As You Like It---a Shakespearean-themed coffee house where the baristas cavort about in Elizabethan tights and are trained to greet every customer with “To bean or not to bean, that is the question?” when sorting out customer’s preferences for coffee or tea. Choices on the menu board will include “Taming of the Shrew,” “Much Ado about Nothing”, and “Twelfth Night”, a 20 ounce five-shot latte.

Bean Bling--- a coffee shop offering a sleek, club atmosphere for the young, urban professional. On Saturday nights the staff will heft the roaster out of the way to make room for a dance floor.

Rude Awakening---- a no-frills caffeine experience for the thrash crowd and those just coming off Meth.

Cosmic Cup---- fuzzy-headed coffee service at its finest.

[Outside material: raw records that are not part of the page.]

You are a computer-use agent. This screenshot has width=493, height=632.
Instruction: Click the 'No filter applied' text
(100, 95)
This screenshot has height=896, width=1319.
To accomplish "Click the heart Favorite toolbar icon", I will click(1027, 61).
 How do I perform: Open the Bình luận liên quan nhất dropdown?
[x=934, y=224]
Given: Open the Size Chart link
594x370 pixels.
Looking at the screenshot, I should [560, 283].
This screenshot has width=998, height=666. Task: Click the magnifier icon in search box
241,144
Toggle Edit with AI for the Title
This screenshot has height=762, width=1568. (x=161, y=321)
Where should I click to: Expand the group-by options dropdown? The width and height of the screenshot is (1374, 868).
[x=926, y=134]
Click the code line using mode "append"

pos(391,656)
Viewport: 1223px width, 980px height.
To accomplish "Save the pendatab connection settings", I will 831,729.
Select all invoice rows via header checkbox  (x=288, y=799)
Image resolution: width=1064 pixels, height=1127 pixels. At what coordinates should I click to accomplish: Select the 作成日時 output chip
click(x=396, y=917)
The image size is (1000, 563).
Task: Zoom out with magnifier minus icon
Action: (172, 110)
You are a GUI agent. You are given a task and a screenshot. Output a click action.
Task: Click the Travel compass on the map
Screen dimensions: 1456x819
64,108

Will evolve into a thinly disguised head shop and be raided often. The biscotti will be suspect.

Coffee Land----Coffee Land is a happy land. Need we say more? The tenth cup is always free at Coffee Land.

Percolator----1950’s style coffee shop will be full of fun, kitschy details: dinette sets with chrome chairs, starburst clocks…but the coffee will suck as bad as it did in the days before drip brew and espresso drinks of any kind will be unheard of.

Grounds for Dismissal----will cater largely to the unemployed and unwashed or those about to be, who have nothing better to do all day than sit around in a coffee shop.

Cuppa Joe-----pays homage to Joe DiMaggio, the late ball-player and ex-hubby of Marilyn Monroe. Video screen plays endless loop of grainy footage of Joe’s glory days. A stipple drawing of Joe will customize the to-go cups. Menu items will contain corny references to baseball lore.

Monday, January 3, 2011

2011 Is Here And Waits For No One

It's only the 3rd. The year is so tender. Yet here we are, breaking it in. Everything gearing up, full steam ahead. They roll out a new year, then give us only two days to prepare ourselves. On the third day, we rise up and head straight into it, ready or not. I like the time after Christmas and before New Year's, when it feels like we are floating free, inbetween years. The current year, dwindled down to a few remaining days, doesn't carry much weight anymore. The checks you write probably won't be cashed that year. The calendar which hung with such relevance and importance in your kitchen is now a has-been, ready for the recycling pile. Yet the new year hasn't arrived yet. So there you are, suspended in a sort of non-time, a state of timeless liberty.

Well, it takes a few days, after a new year has been sprung from its packing, to accept it, and adopt it. It takes a body some getting used to, returning to a time-governed state. And re-joining the relentless march of time, a billion feet stepping in rhythm, a billion calendar pages turning, takes a certain willingness, that does not come in just two days. No, I need a whole week to ease myself in. I need a week to watch the old year falling away, like a space capsule jettisoned to earth, and to incorporate a new year into my reality. But we are given two measly days, and on January 3rd, we must resign ourselves to plotting our life, our moments, in terms of this newly minted year. We must remember to use the new year when writing dates, and before the new year has had time to mature and ripen, we open our calendars and begin filling them up immediately.

The new year is like a train, charging through town, everybody running to catch it. And it is this collective urge to not be left behind, that surely was the reason I awoke this morning, determined to post something to my blog, before the new year got away from me.